Cornyn: Obama Got 'Lucky' That Times Square Bomber Is Talking

Even though the suspected plotter in the Times Square car-bombing attempt is talking to authorities after being read his Miranda rights, Republicans in the Senate aren't giving the Obama White House any slack.

In a steady stream of indictments, top-ranking officials in the GOP said it didn't matter that the Obama Department of Justice was getting information from Faisal Shahzad, the now-detained the Pakistani-born American. The fact that the administration chose to read Miranda rights to the suspect shows a national security policy steeped in naivety and potentially dangerous.

"That is a stroke of good luck," Sen. John Cornyn (R-Tex.) said of the news that Shahzad was cooperating even after getting his Miranda rights read to him. "What if he had not waived them and just quit talking, said 'I want my lawyer'?"

"Maybe we got lucky and [Shahzad] said I will go ahead and talk to you anyway," said Jon Kyl (R-Ariz.). "But you didn't know that when you read [him] the rights. So I stand by what I said -- it is better in these kinds of cases to get the intelligence first and then, if you decide you want to proceed with an Article 3 prosecution, then read the Miranda rights."

The critiques are consistent with boarder GOP efforts to chastise the White House for putting devotion to legal principles above national security. But the fact remains that, on several fronts, that argument is inconsistent. For starters, none of the aforementioned senators spoke out against the Bush White House for reading Miranda rights to convicted shoe bomber, Richard Reid.

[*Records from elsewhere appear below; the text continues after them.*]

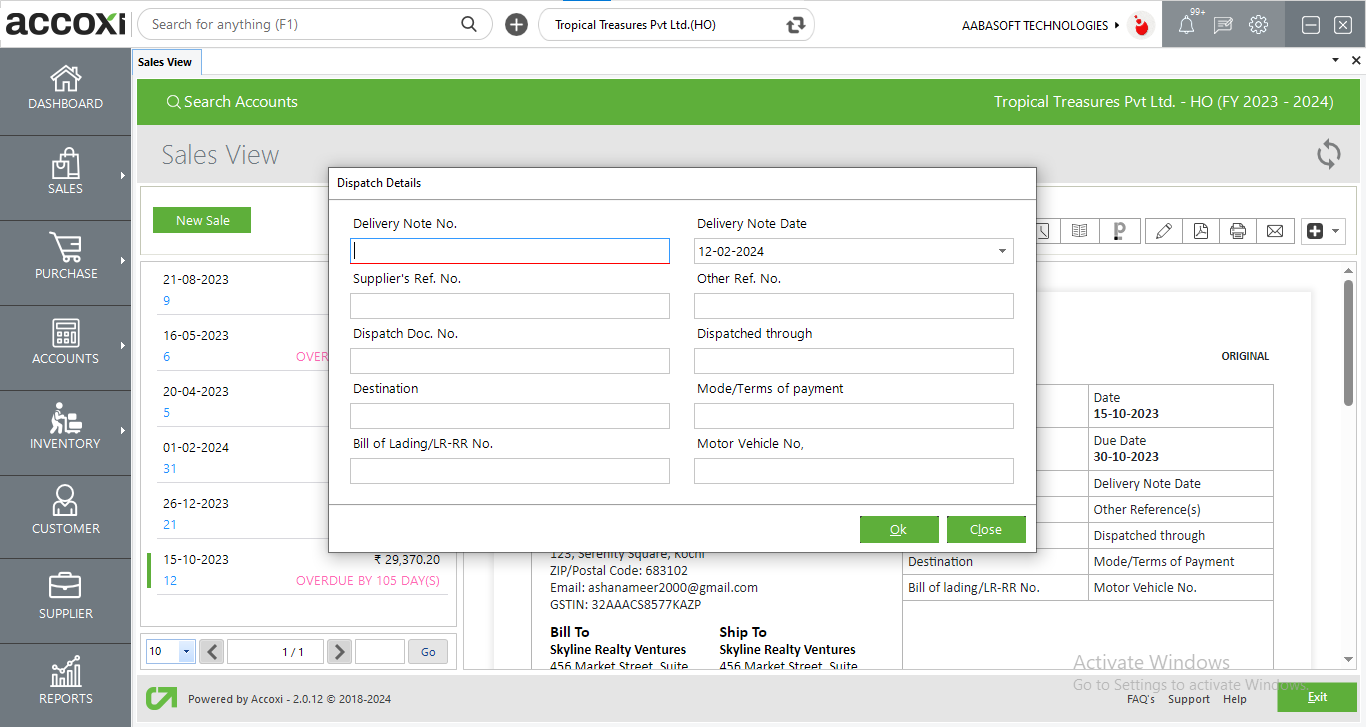1366x727 pixels.
Task: Export invoice with the PDF icon
Action: coord(1200,231)
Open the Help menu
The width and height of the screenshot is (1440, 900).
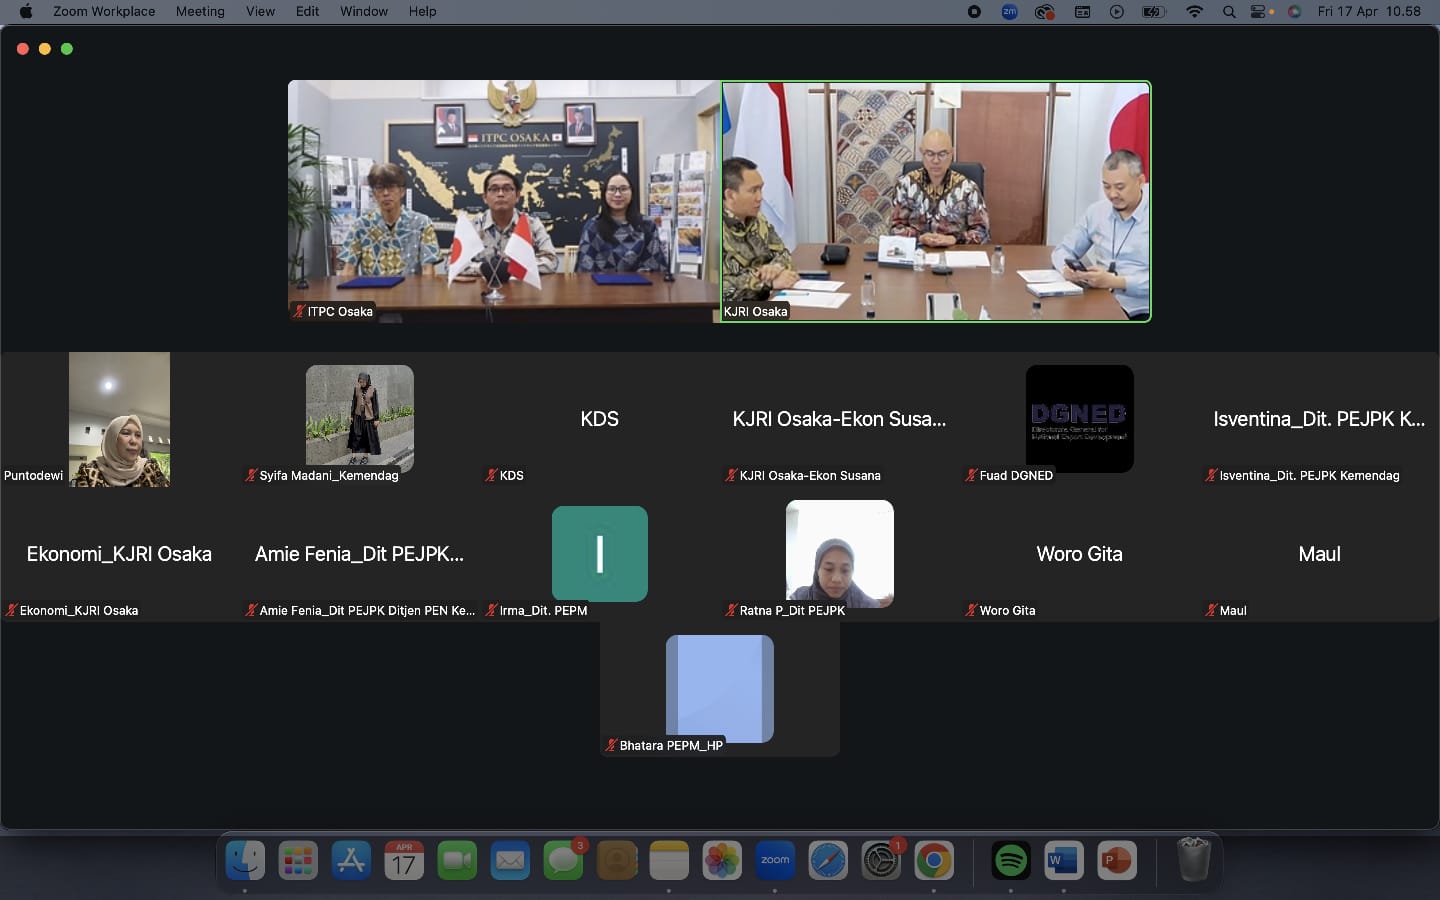422,12
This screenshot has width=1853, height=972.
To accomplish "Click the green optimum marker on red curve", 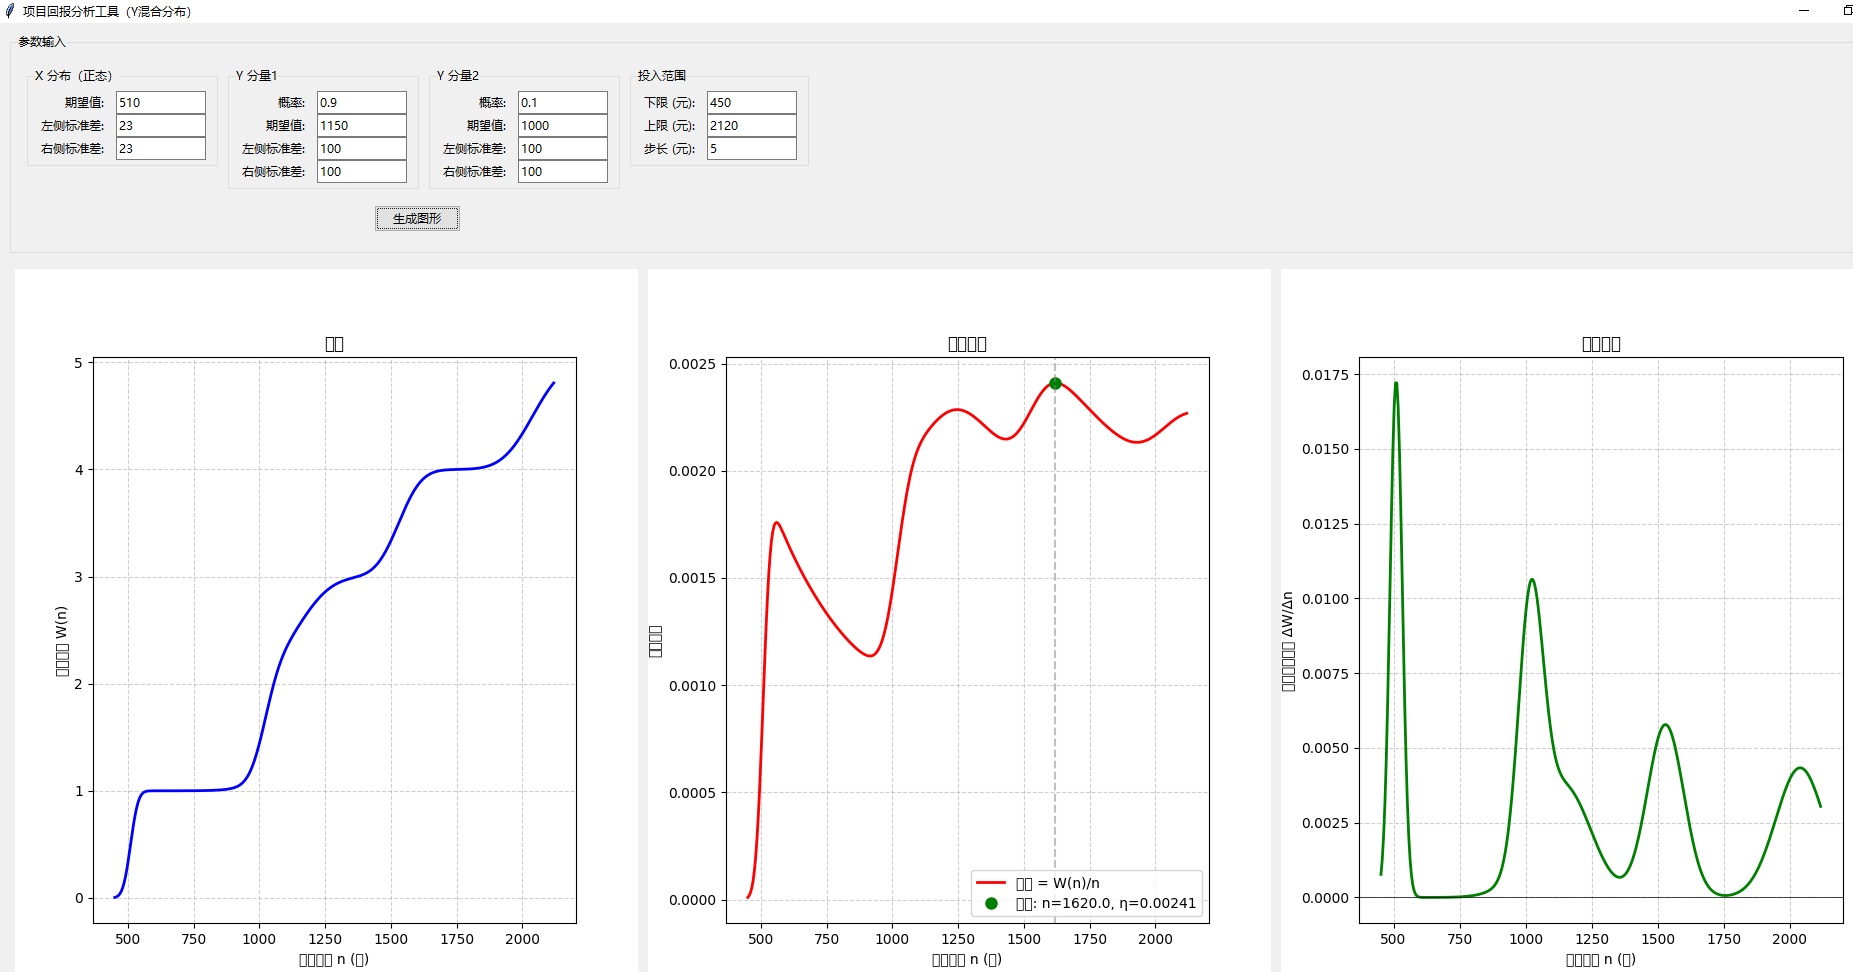I will coord(1055,383).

And DOJ officials say that the administration questioned Shahzad before reading him his Miranda rights -- the exact procedure that Kyl advocated. In the end, if the department wants to build a case against the suspected Times Square bomber, its hands are largely tied when it comes to what it can or cannot do both during interrogation and detainment. The Department of Justice under John Ashcroft understood this too. Which is why they not only read Miranda rights to suspected terrorists but publicly touted the convictions they were able to secure in criminal court settings.